> [Goal]: Can you arrange the stretch of the listing below, from the line containing "Task: Open the share upload arrow icon" through the end of the listing, as a Markdown table with the columns "Row" and "Line", skipping blank lines and leaving out the pictures?

> [Data records]:
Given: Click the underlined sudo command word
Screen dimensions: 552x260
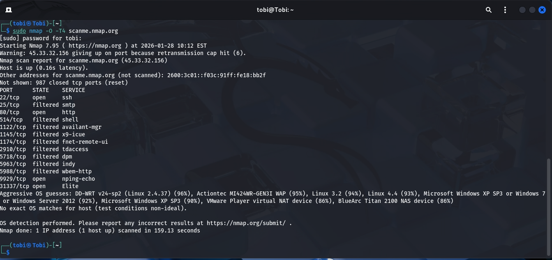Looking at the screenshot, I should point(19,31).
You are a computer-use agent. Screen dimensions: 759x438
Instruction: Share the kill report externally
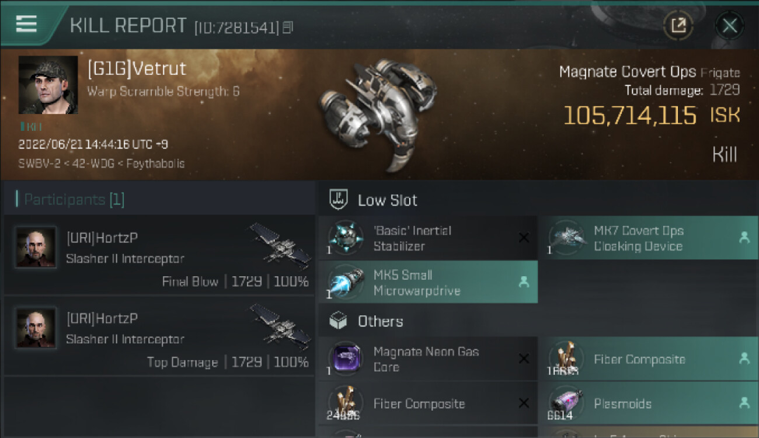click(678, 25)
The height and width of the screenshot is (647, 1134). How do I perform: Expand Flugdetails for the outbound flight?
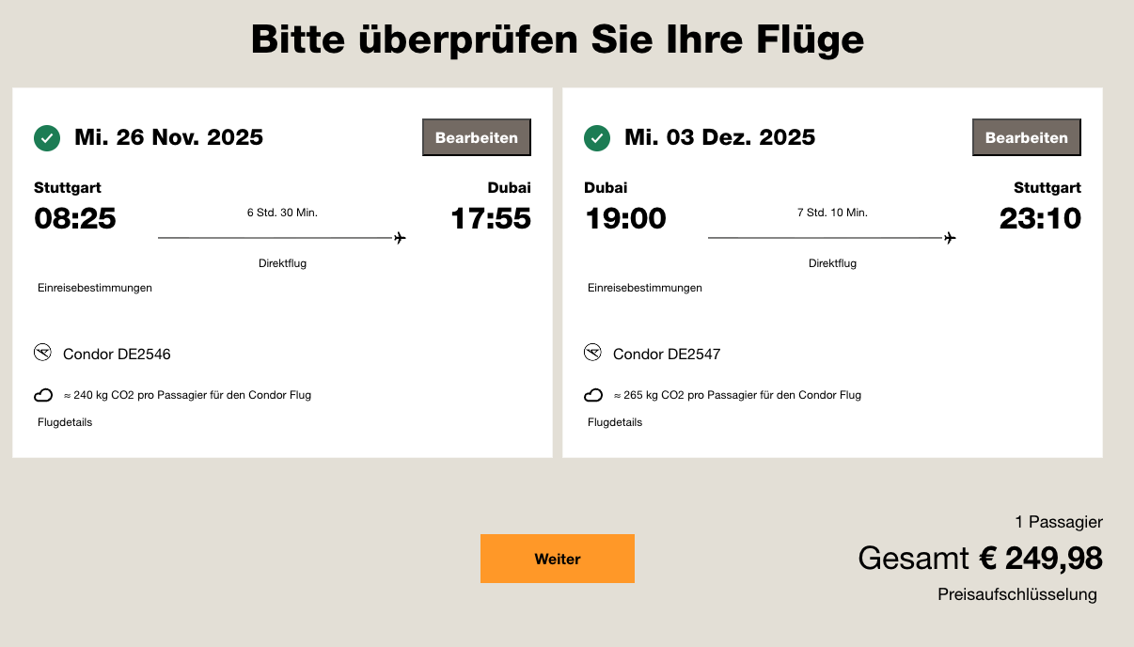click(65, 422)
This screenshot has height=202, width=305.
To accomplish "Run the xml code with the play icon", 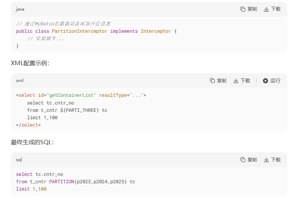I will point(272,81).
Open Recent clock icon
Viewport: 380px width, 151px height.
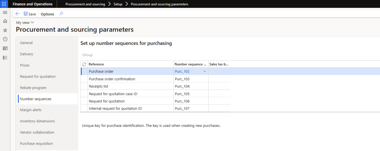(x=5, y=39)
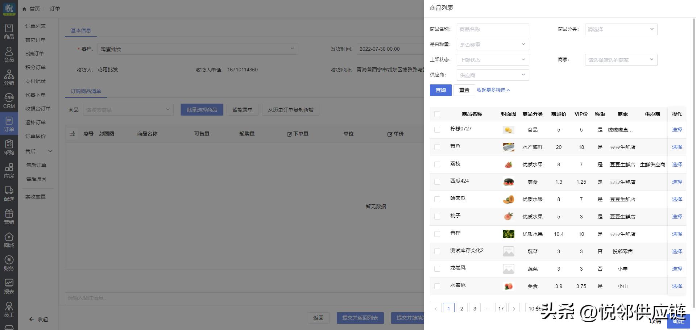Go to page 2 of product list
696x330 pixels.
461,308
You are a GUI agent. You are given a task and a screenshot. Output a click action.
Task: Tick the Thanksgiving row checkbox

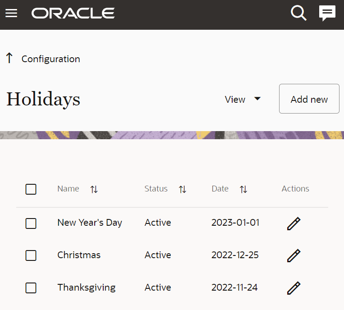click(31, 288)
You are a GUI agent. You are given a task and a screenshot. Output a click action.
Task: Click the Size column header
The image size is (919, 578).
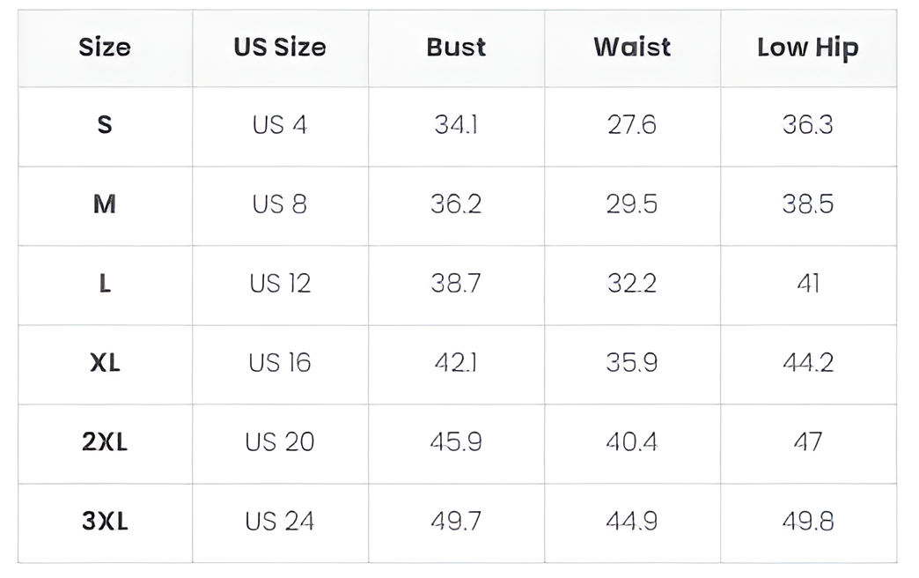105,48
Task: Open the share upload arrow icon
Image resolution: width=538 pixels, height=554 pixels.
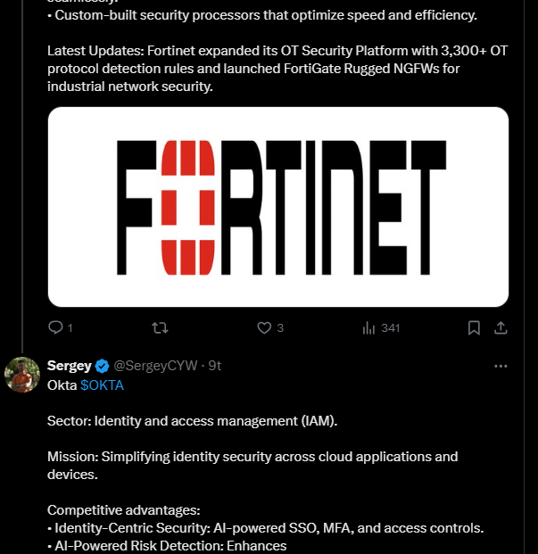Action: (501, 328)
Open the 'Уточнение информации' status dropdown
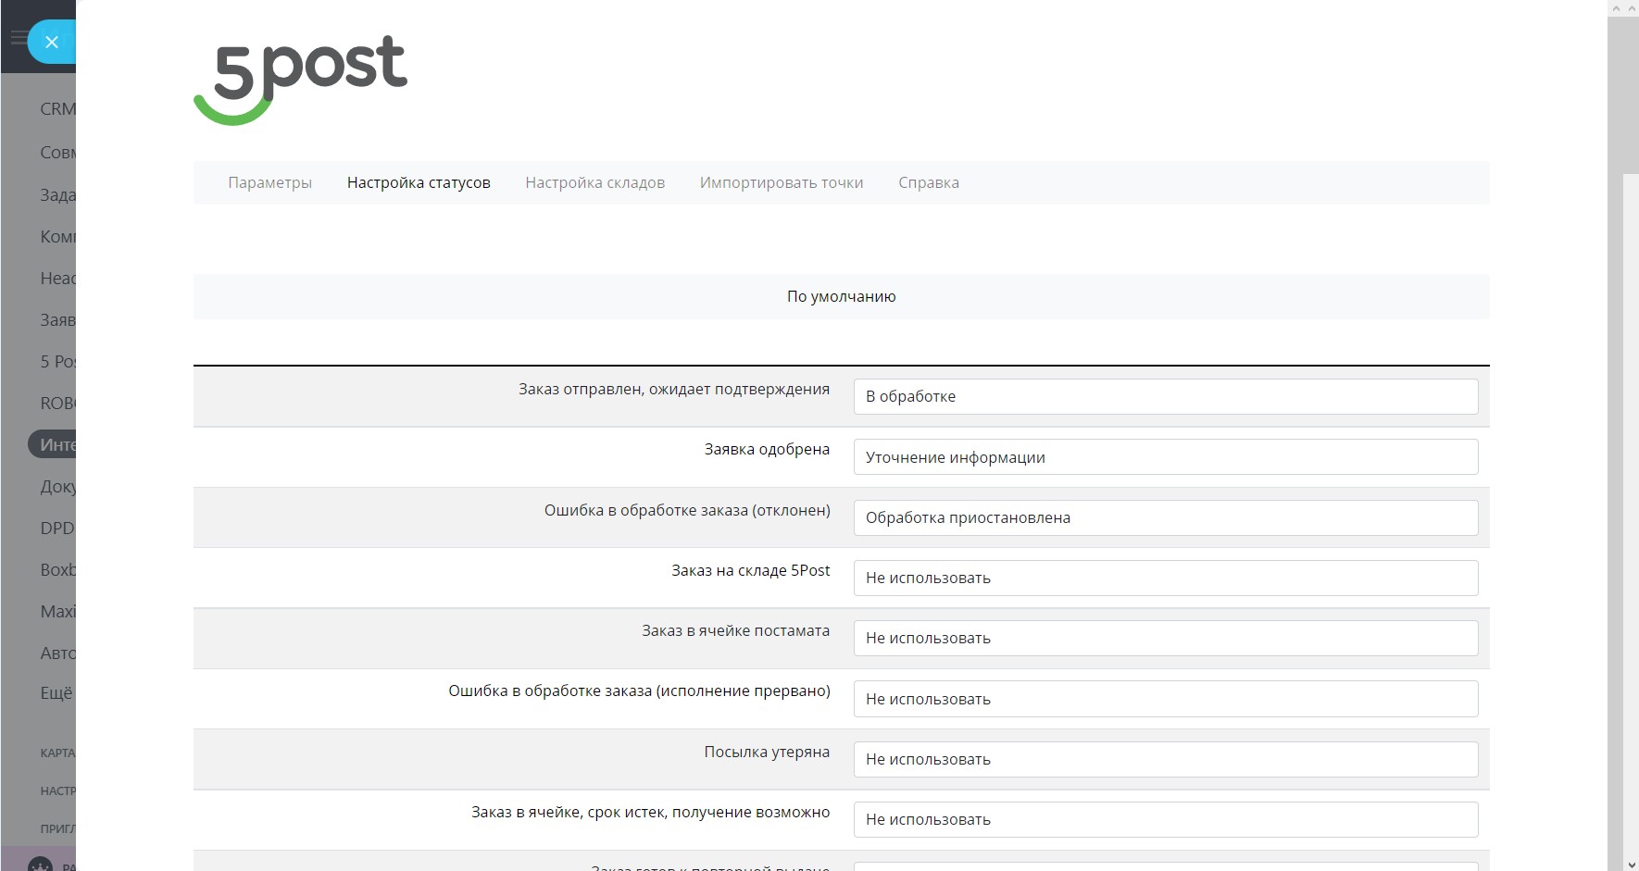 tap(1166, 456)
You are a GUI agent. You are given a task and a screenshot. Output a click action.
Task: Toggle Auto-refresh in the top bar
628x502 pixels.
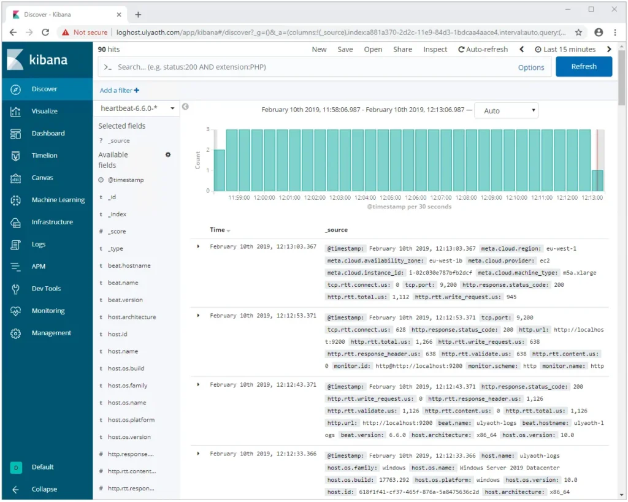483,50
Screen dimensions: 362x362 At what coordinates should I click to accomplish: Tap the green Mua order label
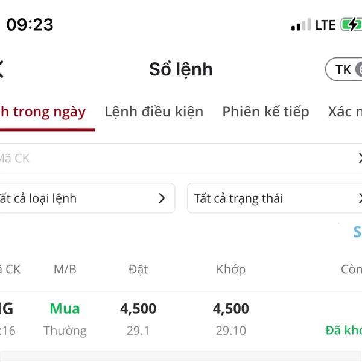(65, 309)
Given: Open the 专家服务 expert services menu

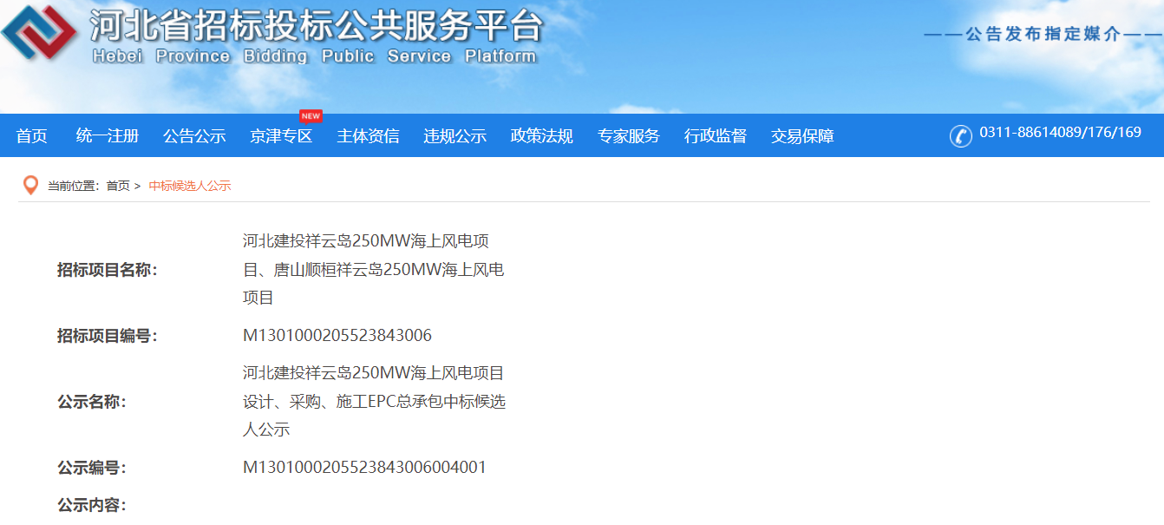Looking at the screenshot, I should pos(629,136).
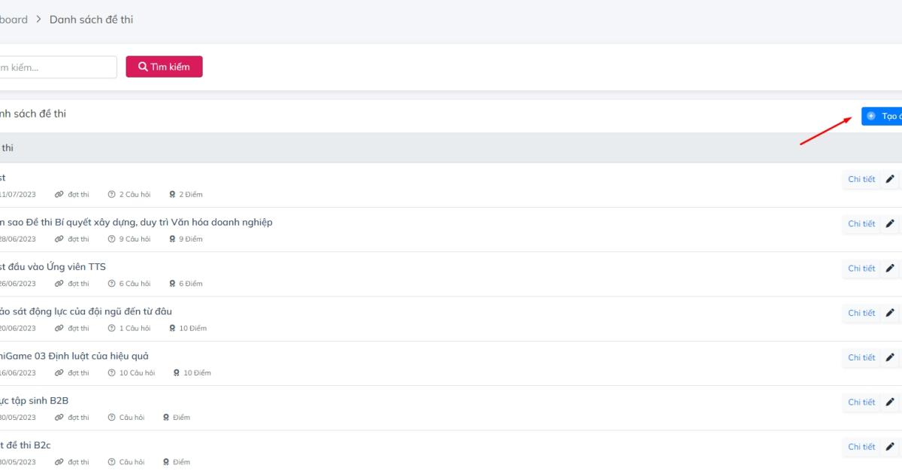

> [Task solution]:
| Row | Line |
|---|---|
| 1 | Task: Open the share upload arrow icon |
| 2 | Image resolution: width=538 pixels, height=554 pixels. |
| 3 | Action: (501, 328) |
| 4 | Open the 'Уточнение информации' status dropdown |
| 5 |  tap(1166, 456) |
| 6 | You are a GUI agent. You are given a task and a screenshot. Output a click action. |
| 7 | Task: Toggle Auto-refresh in the top bar |
| 8 | 628x502 pixels. |
| 9 | 483,50 |
| 10 | Screen dimensions: 362x362 At what coordinates should I click to accomplish: Tap the green Mua order label |
| 11 | (65, 309) |
| 12 | Given: Open the 专家服务 expert services menu |
| 13 | Looking at the screenshot, I should pos(629,136). |